A crise de saúde pública provocada pela pandemia de Covid-19 obrigam a uma resposta das nossas autoridades com vista a garantir tranquilidade durante o necessário período de isolamento social. Esta decisão, que visa salvar o que temos de mais importante – a vida das pessoas – acaba por arrastar consequências económicas que, certamente, nos vão colocar perante uma crise económica profunda.

É nestes momentos que as instituições públicas devem saber responder à altura e que os verdadeiros os líderes políticos se revelam. O pequeno “bota abaixo” e o “está tudo mal” não são, de todo, solução.
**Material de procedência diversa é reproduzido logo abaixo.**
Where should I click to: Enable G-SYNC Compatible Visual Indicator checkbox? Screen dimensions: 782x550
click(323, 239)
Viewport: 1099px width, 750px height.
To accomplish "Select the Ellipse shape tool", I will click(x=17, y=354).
As medidas vão ser sempre necessariamente insuficientes para responder a toda a crise. Sejamos claros: nenhum Orçamento do Estado nacional sozinho consegue responder a todas estas adversidades.  E aí entra a União Europeia que tem a obrigação de mostrar a razão da sua existência, e mostrar uma verdadeira solidariedade.

O Governo – e bem – tem apresentado respostas com vista à manutenção das empresas e dos empregos, nomeadamente a poderosa medida do lay-off simplificado, onde os trabalhadores vêm os seus postos de trabalho salvaguardados e as empresas poupam uma grande percentagem dos salários, que vão ser assegurados em grande parte pela segurança social.
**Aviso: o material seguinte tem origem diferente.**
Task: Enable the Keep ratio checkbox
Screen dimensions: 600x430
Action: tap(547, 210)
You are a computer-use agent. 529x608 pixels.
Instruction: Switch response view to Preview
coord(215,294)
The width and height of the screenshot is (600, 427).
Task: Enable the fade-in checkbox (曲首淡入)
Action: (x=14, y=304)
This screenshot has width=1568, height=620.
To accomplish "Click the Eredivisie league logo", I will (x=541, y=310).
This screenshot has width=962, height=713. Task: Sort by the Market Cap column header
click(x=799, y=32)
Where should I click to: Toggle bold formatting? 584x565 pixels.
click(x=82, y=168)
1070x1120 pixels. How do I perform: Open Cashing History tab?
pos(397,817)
A nível das empresas, destaque ainda acesso das empresas às linhas de crédito disponibilizadas estará condicionado à manutenção dos postos de trabalho.  No total, estas novas Linhas de Crédito representam 3 mil milhões de euros de financiamento.
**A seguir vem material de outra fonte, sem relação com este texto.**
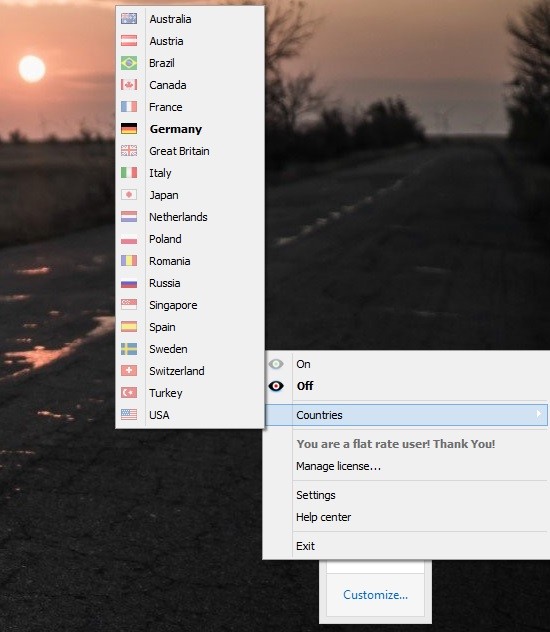Click the Australia flag icon
This screenshot has width=550, height=632.
coord(129,19)
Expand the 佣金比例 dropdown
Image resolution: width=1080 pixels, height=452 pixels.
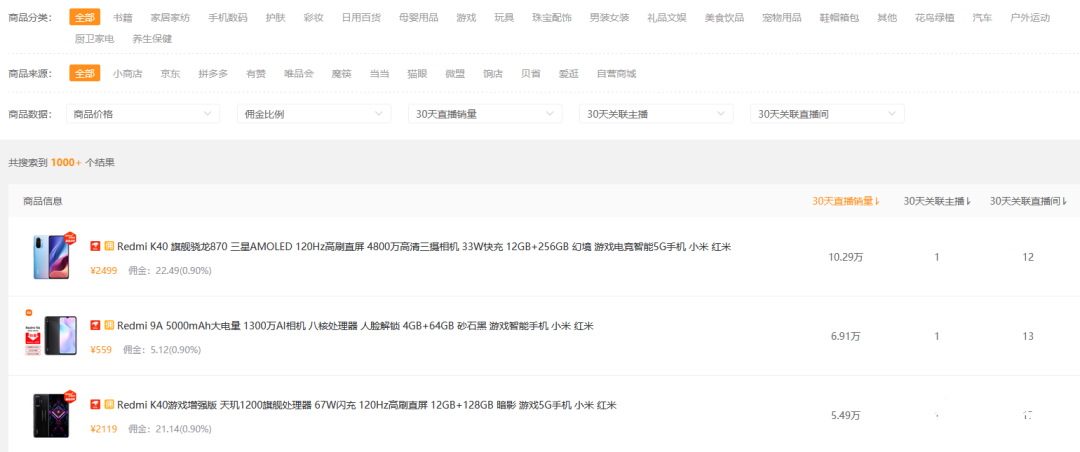point(314,114)
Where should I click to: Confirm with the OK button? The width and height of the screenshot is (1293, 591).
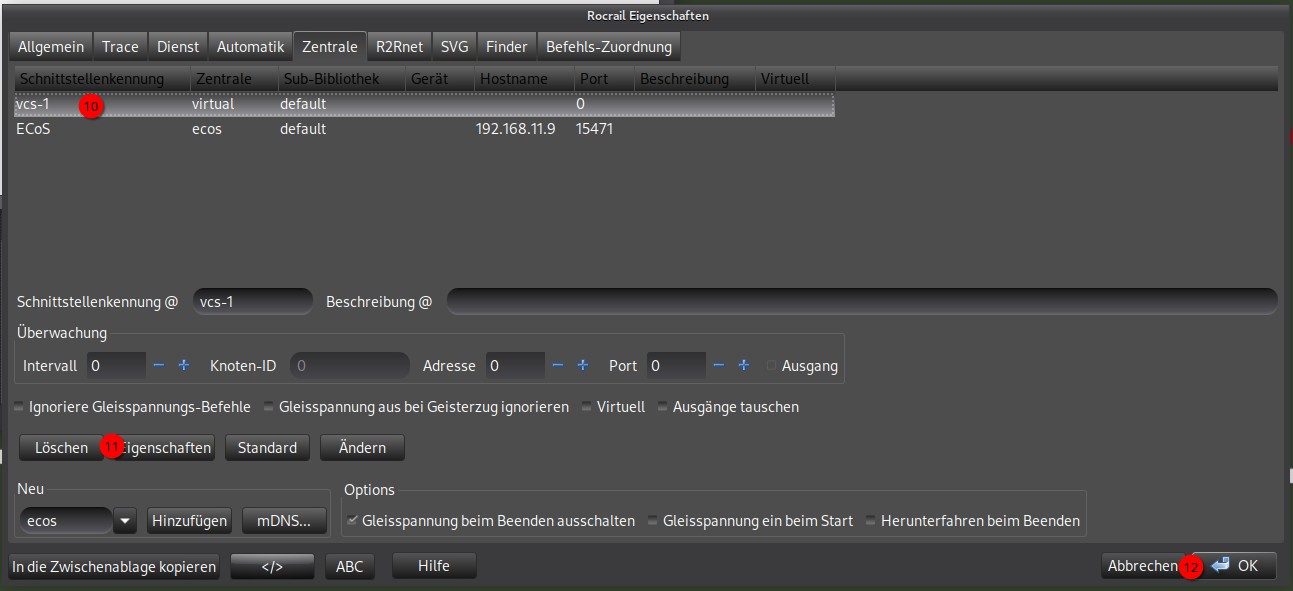click(1236, 566)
De sublinhar ainda a possibilidade de uma moratória nos créditos para as empresas afetadas pela crise. Certamente, outras medidas vão ainda aparecer mas estas são, para já, muito importantes para a tranquilidade de muitas famílias e empresas.

Para as famílias, além do regime de apoio quer permite durante o período letivo o acompanhamento de menores, temos igualmente medidas centrais como a moratória de 6 meses para o crédito a habitação, que permite dar uma folga orçamental, às famílias mais afetadas nos seus rendimentos.

Nos próximos dias, no parlamento, vão ser debatidas outras medidas, como a prorrogação automática dos contratos de arrendamento e a determinação de mecanismos que permitam responder perante às questões dos arrendamentos, quer de privados, quer de empresas afetadas pela crise. O impacto da crise será enorme e a economia certamente vai conseguir responder. Mas para já, o ponto central é a saúde. E é aí que devemos concentrar esforços.

Hugo Costa, 42 anos. Economista, deputado e presidente da distrital de Santarém do PS.